Last night just before 11 p.m. (which is past my typical bedtime) I went to check on my kids before heading to bed. I walked into each room, which had been thoroughly cleaned earlier in the day… picked up, vacuumed, dusted, closets organized and sheets changed… and kissed sweet little cheeks that had been freshly showered before they were tucked into bed. I smelled clean sheets and clean hair and looked at peaceful faces and was so grateful that I had healthy, happy, sleeping children. Then I walked down the hall and climbed into my own clean sheets with their super hot (see below) dad and again felt so grateful that it was under these circumstances that I was going to bed.
This morning I was getting ready in my bathroom while Seneca, who is my early riser, pretended to put on make-up and tried on every pair of dress shoes in my closet. She wanted pink cheeks and practiced with eye shadow. She chose several possible ensembles for me to wear to church complete with green peep-toe shoes. She is quite adept at walking in high heels. Then she climbed onto the counter so I could curl her hair for church and sat still while we chatted. After we were both beautiful, we headed to the kitchen for breakfast and to see if any boys were awake yet. Those are the moments that will be gone all too soon, I’m sure. The ones where, in her eyes, I am amazing and beautiful when in fact I look at her and see those very same qualities that will only continue to magnify.
in sacrament meeting I had two little heads vying for my lap and while “we don’t lay down at church,” I don’t mind tickling those little soft cheeks and squeezing little bodies that someday won't let me do it for a whole hour at a time. I kept sending math problems down the row to Cooper who kept knocking them out of the park.
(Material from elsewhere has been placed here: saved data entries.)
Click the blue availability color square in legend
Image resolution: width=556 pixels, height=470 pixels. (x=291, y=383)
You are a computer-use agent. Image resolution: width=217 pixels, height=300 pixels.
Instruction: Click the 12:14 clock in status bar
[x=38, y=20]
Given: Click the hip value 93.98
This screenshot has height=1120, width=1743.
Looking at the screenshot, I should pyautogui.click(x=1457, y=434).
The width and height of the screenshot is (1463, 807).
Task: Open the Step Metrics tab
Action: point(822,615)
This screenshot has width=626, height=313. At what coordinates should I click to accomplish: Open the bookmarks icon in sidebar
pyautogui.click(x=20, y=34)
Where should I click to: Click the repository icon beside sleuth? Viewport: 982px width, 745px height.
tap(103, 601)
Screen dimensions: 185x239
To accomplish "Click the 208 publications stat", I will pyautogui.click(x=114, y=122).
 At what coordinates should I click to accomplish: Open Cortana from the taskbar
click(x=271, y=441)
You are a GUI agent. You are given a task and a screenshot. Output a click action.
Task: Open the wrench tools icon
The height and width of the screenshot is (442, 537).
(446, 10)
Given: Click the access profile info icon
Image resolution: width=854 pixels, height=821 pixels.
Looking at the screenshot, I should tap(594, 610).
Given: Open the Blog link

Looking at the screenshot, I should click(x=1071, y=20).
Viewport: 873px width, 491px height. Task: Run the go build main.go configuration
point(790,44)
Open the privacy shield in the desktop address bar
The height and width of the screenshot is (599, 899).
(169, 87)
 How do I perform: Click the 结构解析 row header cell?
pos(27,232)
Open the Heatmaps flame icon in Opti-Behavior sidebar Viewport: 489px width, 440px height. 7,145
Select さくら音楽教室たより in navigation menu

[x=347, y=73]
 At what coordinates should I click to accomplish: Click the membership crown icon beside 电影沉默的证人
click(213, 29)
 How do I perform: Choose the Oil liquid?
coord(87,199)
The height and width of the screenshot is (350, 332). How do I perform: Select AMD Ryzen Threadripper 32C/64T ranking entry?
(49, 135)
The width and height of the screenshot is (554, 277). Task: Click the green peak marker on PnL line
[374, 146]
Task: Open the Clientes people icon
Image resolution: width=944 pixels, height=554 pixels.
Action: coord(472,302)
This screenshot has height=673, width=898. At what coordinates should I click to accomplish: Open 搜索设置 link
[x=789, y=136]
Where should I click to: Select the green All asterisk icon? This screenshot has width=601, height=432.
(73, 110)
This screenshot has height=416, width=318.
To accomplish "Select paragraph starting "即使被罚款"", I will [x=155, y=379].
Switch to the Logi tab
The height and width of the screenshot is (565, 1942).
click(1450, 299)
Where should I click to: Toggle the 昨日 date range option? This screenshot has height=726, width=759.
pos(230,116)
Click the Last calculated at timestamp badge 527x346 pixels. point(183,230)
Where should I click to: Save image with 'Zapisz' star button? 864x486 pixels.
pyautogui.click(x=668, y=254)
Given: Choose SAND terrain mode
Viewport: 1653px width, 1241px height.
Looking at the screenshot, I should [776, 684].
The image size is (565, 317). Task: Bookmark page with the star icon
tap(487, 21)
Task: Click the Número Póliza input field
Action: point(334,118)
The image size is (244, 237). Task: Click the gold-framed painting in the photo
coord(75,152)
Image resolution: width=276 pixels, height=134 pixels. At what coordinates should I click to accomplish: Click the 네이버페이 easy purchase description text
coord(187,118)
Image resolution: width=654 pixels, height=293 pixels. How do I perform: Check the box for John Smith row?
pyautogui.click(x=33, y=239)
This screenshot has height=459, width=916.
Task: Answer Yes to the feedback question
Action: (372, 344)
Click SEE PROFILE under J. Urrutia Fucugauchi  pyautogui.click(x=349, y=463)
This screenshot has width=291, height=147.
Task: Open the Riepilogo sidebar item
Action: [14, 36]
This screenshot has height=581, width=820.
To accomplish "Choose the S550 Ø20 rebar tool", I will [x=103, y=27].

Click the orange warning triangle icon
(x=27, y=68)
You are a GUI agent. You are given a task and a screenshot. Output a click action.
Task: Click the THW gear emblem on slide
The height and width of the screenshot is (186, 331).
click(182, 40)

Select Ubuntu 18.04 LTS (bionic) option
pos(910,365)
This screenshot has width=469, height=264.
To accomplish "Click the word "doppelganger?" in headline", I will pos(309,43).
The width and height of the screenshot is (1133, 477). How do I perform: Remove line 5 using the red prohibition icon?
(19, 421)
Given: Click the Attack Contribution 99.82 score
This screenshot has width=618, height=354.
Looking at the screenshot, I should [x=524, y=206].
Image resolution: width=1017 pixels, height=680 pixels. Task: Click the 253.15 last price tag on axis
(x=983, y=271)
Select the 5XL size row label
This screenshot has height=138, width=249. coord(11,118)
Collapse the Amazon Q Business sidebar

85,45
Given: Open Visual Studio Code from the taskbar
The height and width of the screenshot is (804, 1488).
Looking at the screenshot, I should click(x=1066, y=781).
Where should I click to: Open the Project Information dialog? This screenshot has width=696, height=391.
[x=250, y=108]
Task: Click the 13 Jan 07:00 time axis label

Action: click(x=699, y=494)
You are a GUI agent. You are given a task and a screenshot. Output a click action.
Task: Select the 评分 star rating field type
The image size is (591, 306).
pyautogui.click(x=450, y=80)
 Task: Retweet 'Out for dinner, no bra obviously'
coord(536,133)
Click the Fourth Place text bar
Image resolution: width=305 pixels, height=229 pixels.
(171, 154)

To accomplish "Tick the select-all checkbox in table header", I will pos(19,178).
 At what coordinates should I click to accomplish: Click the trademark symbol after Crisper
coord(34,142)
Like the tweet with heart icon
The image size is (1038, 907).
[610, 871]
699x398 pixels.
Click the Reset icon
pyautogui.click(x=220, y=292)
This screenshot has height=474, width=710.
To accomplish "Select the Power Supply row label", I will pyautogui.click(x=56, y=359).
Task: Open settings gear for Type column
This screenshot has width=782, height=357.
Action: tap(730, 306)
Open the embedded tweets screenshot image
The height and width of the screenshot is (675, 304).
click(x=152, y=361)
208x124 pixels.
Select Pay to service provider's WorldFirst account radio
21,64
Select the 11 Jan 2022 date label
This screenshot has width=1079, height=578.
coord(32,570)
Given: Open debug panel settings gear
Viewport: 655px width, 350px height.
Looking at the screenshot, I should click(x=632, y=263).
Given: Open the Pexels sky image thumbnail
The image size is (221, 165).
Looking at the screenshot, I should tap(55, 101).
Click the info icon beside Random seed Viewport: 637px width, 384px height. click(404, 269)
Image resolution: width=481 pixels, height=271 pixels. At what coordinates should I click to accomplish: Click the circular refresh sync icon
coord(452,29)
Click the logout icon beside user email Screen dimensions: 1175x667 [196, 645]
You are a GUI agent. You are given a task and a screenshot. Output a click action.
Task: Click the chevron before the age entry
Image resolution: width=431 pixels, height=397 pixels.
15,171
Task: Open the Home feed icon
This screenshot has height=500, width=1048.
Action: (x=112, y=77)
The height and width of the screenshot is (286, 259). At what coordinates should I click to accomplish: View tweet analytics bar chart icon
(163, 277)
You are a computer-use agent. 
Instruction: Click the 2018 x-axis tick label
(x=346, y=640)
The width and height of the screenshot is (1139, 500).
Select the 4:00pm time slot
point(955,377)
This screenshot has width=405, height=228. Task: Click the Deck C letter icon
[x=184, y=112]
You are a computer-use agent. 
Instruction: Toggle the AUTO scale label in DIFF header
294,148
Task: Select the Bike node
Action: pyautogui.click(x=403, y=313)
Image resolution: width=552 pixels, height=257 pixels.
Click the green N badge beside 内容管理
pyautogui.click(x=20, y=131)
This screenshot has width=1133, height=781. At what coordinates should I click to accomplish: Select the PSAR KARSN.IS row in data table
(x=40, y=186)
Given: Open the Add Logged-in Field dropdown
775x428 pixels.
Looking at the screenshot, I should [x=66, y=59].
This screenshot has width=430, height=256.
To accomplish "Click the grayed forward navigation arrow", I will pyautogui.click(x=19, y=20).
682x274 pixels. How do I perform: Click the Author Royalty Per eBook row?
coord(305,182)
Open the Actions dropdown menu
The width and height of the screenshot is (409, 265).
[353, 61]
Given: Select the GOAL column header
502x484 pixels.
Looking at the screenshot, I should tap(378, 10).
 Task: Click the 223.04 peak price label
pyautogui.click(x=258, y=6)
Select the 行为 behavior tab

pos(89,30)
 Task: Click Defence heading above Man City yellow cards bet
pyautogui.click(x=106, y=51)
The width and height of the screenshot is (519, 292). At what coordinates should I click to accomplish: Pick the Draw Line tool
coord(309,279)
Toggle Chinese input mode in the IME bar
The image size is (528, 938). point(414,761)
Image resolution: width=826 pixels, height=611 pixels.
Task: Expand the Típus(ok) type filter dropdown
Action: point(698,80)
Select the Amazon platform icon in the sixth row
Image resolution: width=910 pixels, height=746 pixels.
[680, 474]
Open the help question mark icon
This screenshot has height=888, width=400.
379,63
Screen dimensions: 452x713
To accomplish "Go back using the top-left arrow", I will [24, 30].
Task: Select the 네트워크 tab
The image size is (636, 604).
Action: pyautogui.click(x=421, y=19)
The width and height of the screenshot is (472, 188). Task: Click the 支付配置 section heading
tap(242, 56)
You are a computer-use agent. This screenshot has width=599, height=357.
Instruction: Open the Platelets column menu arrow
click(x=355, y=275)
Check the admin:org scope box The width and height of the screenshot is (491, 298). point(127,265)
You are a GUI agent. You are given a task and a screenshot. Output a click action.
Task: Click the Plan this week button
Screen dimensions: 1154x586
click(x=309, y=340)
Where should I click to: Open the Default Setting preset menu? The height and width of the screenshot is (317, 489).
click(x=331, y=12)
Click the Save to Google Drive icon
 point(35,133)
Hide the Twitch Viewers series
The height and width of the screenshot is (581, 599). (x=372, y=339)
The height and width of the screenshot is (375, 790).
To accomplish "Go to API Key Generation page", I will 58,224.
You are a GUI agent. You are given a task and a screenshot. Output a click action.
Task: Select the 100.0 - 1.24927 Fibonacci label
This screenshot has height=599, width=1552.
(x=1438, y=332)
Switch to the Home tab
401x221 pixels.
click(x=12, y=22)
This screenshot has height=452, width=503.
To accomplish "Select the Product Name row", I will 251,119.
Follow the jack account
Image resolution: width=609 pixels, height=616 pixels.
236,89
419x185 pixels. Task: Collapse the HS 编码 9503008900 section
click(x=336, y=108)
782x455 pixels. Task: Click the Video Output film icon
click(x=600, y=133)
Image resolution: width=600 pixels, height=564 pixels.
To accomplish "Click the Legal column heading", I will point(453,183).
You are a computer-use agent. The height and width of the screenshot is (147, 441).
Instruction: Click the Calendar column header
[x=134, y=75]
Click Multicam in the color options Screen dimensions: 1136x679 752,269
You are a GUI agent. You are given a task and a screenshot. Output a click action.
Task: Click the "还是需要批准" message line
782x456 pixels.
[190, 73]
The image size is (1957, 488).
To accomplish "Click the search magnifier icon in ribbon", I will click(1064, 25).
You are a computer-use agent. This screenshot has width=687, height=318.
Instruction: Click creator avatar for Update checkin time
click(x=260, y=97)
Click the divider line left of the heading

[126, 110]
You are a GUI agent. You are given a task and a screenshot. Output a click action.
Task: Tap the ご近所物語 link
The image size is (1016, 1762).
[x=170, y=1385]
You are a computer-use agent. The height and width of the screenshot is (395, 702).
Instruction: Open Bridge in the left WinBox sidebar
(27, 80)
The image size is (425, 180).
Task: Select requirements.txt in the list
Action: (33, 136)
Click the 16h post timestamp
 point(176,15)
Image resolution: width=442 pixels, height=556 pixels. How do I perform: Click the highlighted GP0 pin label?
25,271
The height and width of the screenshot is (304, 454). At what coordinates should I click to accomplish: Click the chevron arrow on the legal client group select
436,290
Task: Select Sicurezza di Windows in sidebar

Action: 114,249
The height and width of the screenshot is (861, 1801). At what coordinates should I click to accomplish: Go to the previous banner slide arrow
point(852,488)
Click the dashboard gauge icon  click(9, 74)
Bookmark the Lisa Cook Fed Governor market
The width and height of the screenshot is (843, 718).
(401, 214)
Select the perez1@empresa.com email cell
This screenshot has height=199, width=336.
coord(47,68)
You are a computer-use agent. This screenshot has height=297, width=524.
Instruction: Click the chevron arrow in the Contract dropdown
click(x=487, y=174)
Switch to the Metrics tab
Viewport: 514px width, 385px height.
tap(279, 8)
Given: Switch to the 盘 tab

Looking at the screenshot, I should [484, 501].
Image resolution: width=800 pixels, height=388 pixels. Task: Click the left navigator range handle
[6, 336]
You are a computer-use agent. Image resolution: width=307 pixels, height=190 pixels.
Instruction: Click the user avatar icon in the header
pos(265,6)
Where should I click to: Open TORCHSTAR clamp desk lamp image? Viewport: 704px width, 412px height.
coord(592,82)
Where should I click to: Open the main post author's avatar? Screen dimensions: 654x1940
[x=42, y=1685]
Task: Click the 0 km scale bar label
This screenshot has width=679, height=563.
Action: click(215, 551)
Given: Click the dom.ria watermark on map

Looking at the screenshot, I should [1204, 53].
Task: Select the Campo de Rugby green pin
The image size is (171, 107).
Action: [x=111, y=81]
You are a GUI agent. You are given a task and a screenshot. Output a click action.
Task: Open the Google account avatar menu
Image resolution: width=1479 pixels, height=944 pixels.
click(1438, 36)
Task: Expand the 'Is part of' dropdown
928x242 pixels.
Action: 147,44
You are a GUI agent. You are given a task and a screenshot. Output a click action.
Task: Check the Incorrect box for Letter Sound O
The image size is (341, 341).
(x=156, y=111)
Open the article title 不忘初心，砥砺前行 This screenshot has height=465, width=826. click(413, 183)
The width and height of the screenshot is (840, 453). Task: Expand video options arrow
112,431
Don’t judge… we do music and math during sacrament meeting- keeps him reverent and engaged. Eventually the two littles drifted back to the Norberg’s pew and I slid over next to my husband who held my hand until it was time for primary.
There are a lot of things that could stress me out right now but they are not the things I want to remember. I want to remember Coop pelting me with pillows after my nap today and Beckham wanting to do airplane, “one more time.” I want to remember this feeling of safety and security and contentment that fills my home and the laughter that fills these faces that I love so stinkin’ much. And the fact that I get to kiss them all the time, ‘cause that might be the best part.
And, the mister is making fry bread to go with dinner. Ya-Um.